> [Activity]:
Each line of the data that includes the string "computer" is to be copied out.

[Records contained in a dataset]
★ ★ ★ ★ ★

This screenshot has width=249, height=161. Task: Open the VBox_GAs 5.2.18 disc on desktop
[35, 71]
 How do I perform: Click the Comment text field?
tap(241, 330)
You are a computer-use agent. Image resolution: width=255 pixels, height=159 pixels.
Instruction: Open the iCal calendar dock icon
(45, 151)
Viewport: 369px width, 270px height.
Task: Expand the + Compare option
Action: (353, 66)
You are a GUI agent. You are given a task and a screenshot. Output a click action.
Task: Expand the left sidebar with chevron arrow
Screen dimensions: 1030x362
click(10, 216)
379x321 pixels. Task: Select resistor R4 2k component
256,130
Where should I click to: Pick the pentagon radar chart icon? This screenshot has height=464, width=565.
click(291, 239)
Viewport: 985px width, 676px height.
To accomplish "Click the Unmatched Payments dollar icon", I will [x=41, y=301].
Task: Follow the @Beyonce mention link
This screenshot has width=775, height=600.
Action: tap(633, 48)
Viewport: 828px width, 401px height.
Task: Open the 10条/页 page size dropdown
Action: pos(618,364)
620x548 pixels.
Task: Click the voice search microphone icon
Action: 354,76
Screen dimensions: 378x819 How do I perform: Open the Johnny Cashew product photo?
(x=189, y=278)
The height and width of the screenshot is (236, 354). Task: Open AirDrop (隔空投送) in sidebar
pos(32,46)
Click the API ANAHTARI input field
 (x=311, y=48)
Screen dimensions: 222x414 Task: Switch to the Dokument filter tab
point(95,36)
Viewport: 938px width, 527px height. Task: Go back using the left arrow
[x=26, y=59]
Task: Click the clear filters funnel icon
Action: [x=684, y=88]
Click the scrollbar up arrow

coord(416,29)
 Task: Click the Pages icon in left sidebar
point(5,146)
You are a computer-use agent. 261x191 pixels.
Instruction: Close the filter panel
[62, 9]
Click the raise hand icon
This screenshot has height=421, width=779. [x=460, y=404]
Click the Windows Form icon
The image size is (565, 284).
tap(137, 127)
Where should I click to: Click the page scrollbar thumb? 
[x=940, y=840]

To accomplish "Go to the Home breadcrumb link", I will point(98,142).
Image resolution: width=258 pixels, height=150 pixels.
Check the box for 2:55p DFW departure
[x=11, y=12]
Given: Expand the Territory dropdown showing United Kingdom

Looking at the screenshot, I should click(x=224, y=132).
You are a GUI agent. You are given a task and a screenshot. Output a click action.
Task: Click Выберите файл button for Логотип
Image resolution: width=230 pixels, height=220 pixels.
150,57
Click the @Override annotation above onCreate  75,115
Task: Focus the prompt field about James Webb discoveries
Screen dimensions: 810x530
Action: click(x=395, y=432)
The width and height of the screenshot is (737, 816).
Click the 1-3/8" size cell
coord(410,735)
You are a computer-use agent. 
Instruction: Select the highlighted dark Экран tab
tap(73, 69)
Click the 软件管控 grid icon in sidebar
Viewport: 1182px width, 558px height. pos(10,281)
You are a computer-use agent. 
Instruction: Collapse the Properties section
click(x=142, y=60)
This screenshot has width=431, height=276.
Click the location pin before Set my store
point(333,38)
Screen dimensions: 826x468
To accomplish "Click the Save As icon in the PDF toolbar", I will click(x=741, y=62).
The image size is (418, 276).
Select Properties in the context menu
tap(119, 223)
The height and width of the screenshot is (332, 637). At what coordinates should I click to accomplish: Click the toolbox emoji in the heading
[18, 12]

★ ★ ★ ★ ★

> [Answer to the exercise]:
You are a computer-use agent. Image resolution: width=255 pixels, height=159 pixels.
You are a computer-use agent. 261x191 pixels.
You are a computer-use agent. 
You are a computer-use agent. 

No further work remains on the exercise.